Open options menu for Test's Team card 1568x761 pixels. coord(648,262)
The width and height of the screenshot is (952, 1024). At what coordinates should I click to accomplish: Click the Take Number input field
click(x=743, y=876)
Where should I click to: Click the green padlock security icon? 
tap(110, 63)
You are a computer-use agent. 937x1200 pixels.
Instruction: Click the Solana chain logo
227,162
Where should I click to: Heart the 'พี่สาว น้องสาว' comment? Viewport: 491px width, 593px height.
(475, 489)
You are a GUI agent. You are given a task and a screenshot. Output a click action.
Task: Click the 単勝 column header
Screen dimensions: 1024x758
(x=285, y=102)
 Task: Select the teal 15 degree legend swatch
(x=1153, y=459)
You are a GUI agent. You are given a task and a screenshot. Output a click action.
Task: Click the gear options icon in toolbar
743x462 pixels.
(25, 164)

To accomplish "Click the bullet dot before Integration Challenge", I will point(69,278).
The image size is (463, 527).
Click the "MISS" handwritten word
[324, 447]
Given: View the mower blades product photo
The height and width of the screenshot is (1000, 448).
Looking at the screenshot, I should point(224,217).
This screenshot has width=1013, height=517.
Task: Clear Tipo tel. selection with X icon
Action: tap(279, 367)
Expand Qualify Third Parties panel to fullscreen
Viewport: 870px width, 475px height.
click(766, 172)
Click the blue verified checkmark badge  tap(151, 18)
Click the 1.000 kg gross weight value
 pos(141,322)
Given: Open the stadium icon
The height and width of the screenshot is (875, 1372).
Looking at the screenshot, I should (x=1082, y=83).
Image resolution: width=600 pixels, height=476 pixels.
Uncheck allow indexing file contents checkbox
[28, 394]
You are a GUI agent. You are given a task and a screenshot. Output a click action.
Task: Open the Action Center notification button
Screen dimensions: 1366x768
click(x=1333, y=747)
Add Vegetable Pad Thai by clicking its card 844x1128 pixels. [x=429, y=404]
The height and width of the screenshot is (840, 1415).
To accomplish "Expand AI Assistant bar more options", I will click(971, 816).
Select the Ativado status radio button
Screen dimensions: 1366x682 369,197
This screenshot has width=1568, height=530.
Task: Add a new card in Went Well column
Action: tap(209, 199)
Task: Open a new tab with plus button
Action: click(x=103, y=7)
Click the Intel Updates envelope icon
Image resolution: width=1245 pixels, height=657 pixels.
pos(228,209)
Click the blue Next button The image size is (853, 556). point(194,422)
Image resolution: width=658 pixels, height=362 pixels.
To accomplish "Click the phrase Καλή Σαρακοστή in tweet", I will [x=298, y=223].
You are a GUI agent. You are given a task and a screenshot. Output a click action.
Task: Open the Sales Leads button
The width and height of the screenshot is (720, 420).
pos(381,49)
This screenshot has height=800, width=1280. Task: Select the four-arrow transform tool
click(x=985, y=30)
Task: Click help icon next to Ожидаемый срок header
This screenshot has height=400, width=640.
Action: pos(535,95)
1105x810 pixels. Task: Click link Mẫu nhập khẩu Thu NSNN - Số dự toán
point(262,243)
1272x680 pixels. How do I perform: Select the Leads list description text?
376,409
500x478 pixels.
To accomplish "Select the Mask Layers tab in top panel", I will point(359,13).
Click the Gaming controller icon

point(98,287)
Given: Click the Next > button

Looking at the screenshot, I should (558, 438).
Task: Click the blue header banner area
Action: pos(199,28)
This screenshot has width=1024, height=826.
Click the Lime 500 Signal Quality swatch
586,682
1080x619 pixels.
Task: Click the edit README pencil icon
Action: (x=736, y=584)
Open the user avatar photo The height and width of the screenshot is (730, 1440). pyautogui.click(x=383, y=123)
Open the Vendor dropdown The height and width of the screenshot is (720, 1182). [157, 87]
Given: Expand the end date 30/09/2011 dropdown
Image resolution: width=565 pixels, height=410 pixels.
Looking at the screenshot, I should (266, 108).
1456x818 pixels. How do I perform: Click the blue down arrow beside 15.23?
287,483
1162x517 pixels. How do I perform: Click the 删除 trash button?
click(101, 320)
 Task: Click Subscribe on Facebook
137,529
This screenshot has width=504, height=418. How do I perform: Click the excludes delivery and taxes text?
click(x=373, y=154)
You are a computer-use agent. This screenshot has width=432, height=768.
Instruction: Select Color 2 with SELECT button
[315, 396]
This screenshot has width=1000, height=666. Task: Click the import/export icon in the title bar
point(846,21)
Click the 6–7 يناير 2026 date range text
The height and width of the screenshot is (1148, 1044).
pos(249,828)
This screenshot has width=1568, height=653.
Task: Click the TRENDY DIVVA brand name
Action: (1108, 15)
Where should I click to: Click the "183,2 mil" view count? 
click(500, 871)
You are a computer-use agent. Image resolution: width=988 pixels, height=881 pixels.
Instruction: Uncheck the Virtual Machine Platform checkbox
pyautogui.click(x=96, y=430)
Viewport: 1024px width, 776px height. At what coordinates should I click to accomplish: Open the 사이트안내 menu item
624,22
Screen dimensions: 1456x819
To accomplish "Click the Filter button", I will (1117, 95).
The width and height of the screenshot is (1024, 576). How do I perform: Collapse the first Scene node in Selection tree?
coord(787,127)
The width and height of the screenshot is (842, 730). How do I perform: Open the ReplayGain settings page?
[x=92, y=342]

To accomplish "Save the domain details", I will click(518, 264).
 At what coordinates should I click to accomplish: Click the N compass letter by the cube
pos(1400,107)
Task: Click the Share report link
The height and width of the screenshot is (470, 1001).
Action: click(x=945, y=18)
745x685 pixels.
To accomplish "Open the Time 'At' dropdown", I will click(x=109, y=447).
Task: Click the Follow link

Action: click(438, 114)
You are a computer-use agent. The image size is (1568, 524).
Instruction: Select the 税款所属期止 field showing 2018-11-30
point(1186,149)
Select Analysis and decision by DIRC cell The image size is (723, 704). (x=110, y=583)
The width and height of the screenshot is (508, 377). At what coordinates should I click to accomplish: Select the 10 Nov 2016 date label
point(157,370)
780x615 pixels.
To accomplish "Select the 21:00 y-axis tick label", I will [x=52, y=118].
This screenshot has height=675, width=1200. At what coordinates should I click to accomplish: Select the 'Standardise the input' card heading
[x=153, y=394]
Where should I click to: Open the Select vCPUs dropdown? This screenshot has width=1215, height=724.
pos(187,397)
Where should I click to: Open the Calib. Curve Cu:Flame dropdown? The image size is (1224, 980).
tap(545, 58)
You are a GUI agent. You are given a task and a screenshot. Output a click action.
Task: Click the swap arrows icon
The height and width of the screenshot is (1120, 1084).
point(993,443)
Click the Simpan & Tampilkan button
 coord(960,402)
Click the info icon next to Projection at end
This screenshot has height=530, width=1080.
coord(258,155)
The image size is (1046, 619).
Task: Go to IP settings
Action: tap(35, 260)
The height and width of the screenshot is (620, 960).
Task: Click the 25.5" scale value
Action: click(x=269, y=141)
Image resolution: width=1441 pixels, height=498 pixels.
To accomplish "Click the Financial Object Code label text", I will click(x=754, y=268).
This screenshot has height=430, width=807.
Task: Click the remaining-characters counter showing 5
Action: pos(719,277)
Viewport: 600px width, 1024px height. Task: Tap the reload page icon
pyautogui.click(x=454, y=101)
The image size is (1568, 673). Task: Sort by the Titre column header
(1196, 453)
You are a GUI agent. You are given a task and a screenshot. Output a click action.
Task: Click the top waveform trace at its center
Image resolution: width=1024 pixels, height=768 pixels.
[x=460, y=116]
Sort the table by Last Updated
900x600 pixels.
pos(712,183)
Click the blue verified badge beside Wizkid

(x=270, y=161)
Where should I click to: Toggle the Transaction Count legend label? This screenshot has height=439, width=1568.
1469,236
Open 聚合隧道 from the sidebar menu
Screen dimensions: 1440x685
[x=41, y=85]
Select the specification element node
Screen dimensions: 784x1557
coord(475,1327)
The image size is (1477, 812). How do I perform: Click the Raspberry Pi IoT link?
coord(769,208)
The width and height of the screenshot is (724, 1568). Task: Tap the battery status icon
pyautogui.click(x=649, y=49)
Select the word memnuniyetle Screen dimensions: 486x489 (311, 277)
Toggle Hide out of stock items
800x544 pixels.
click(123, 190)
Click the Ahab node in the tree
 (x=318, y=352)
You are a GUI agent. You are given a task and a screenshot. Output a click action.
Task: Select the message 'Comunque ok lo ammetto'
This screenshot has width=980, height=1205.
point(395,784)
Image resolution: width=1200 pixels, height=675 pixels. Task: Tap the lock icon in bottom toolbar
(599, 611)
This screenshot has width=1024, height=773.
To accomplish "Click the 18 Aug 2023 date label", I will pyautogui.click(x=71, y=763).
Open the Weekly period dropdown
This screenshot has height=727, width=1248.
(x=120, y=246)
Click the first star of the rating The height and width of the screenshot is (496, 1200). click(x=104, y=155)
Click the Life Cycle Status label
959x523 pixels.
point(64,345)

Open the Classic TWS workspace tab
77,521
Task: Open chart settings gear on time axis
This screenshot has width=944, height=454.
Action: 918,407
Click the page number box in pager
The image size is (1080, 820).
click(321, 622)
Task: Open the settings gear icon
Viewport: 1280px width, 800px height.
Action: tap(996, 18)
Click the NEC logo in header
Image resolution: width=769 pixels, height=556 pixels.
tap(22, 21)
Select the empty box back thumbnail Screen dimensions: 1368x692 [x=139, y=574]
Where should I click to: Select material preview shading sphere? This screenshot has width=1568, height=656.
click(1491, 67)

### Work task
Copy exactly the lines running from the one that contains "Select the empty" to the end of the material, both ends included.

### Task output
Select the empty box back thumbnail Screen dimensions: 1368x692 [x=139, y=574]
Where should I click to: Select material preview shading sphere? This screenshot has width=1568, height=656.
click(1491, 67)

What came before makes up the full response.